[Pixel coordinate grounding data]
==============================

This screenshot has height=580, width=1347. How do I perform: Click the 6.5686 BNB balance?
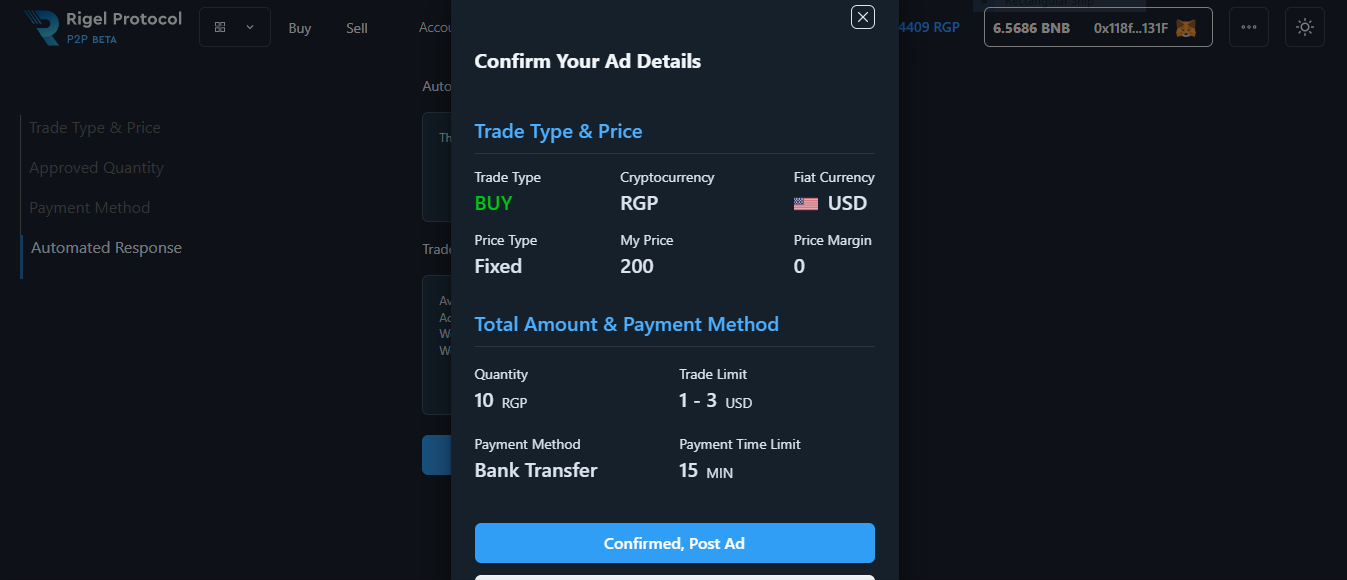click(x=1031, y=28)
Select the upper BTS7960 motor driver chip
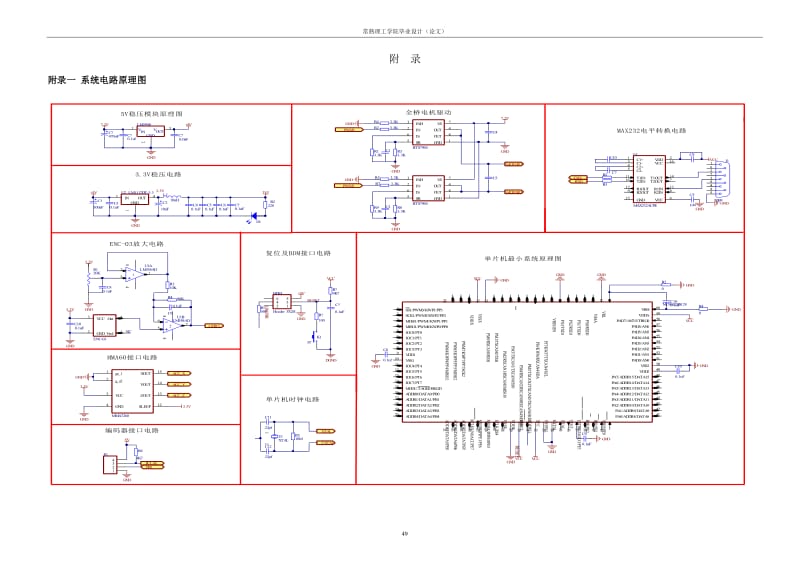Image resolution: width=800 pixels, height=566 pixels. coord(429,133)
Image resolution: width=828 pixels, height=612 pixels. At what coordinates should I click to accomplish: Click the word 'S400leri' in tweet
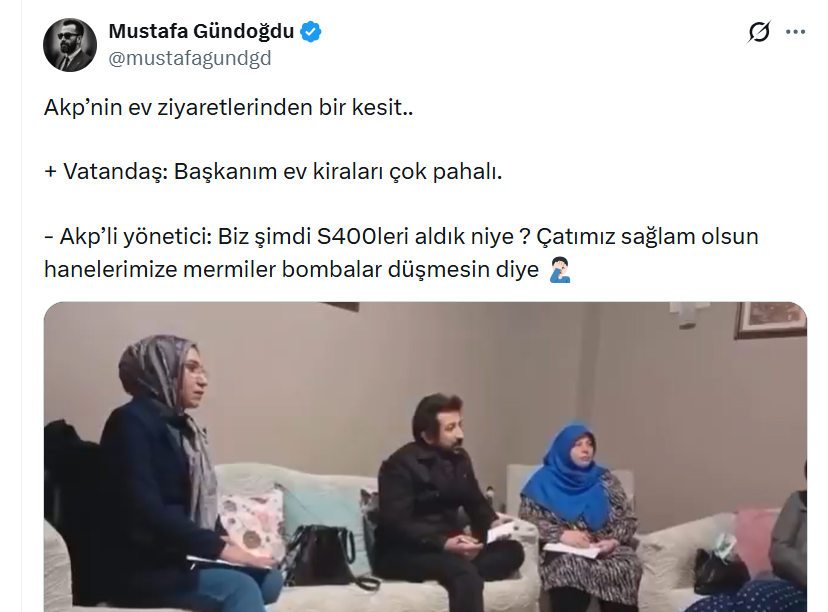tap(362, 237)
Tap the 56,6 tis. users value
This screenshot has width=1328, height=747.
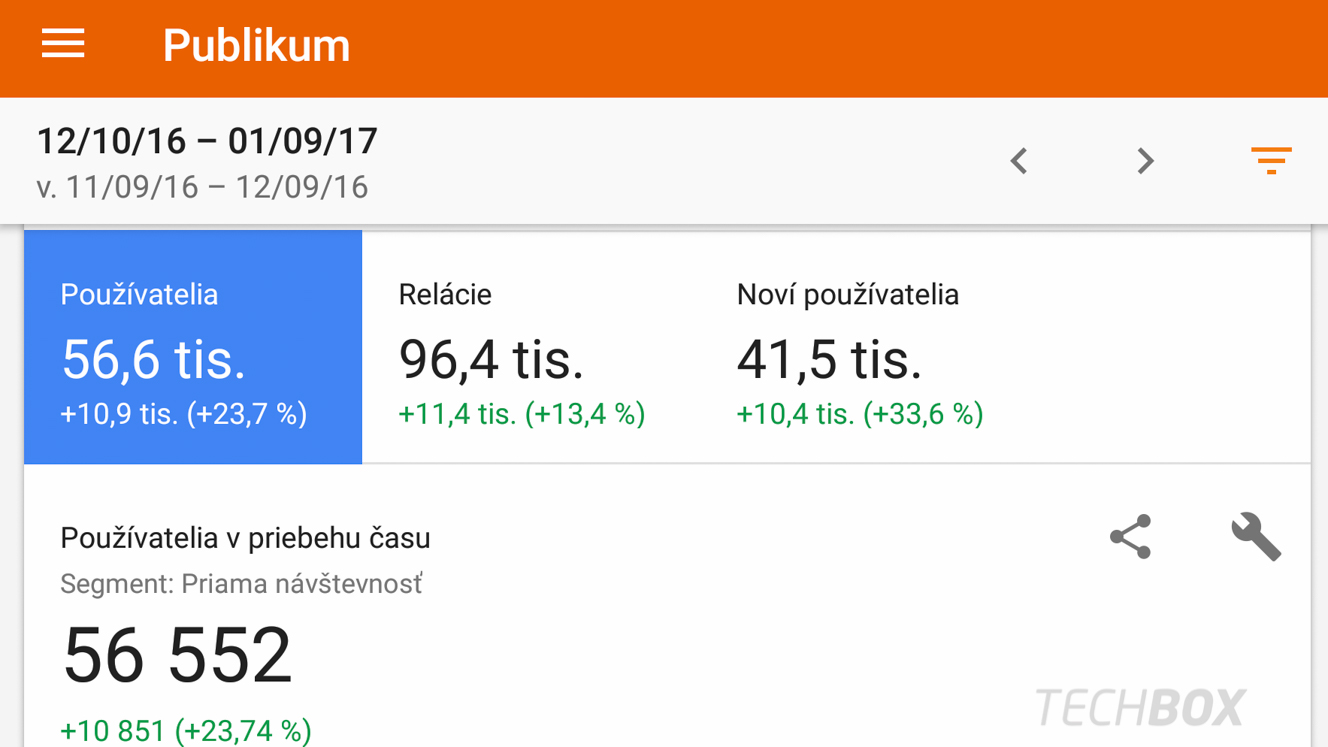(153, 359)
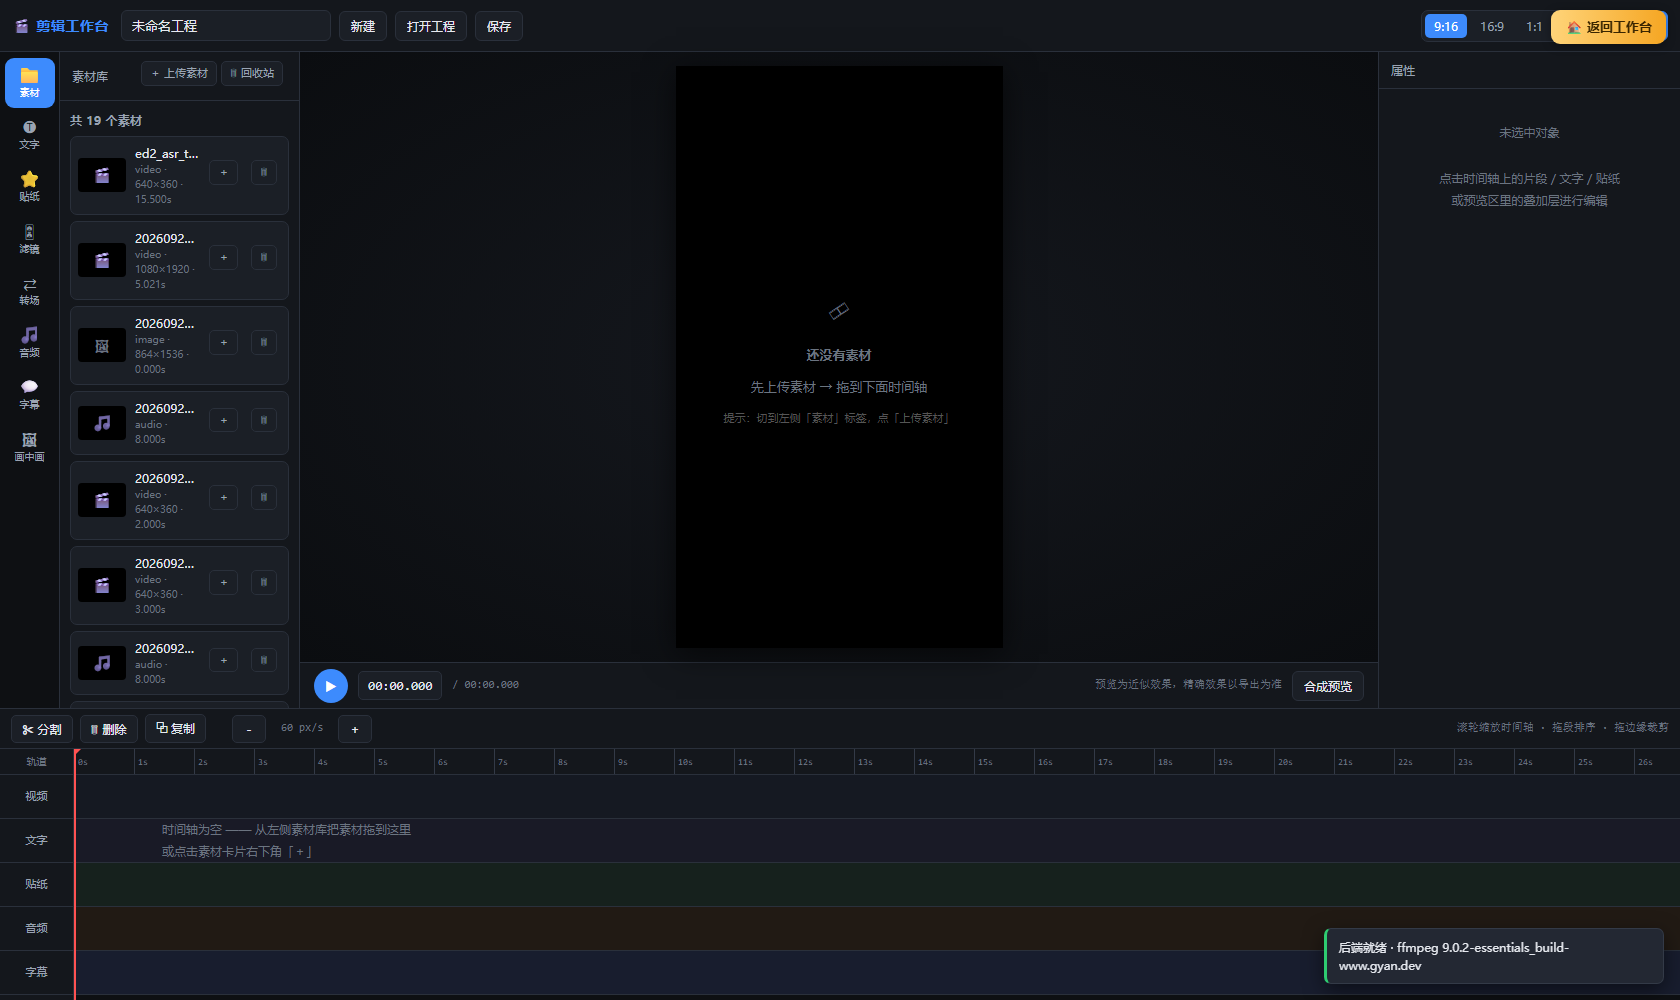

==============================

Work to be completed
When you write out the data, keep every line exact and drop the pictures.

Answer to this exercise
This screenshot has height=580, width=1347. How do I perform: Click the 6.5686 BNB balance?
click(x=1031, y=28)
Select the upper BTS7960 motor driver chip
Image resolution: width=800 pixels, height=566 pixels. coord(429,133)
Image resolution: width=828 pixels, height=612 pixels. At what coordinates should I click to accomplish: Click the word 'S400leri' in tweet
tap(362, 237)
Tap the 56,6 tis. users value
This screenshot has width=1328, height=747.
(153, 359)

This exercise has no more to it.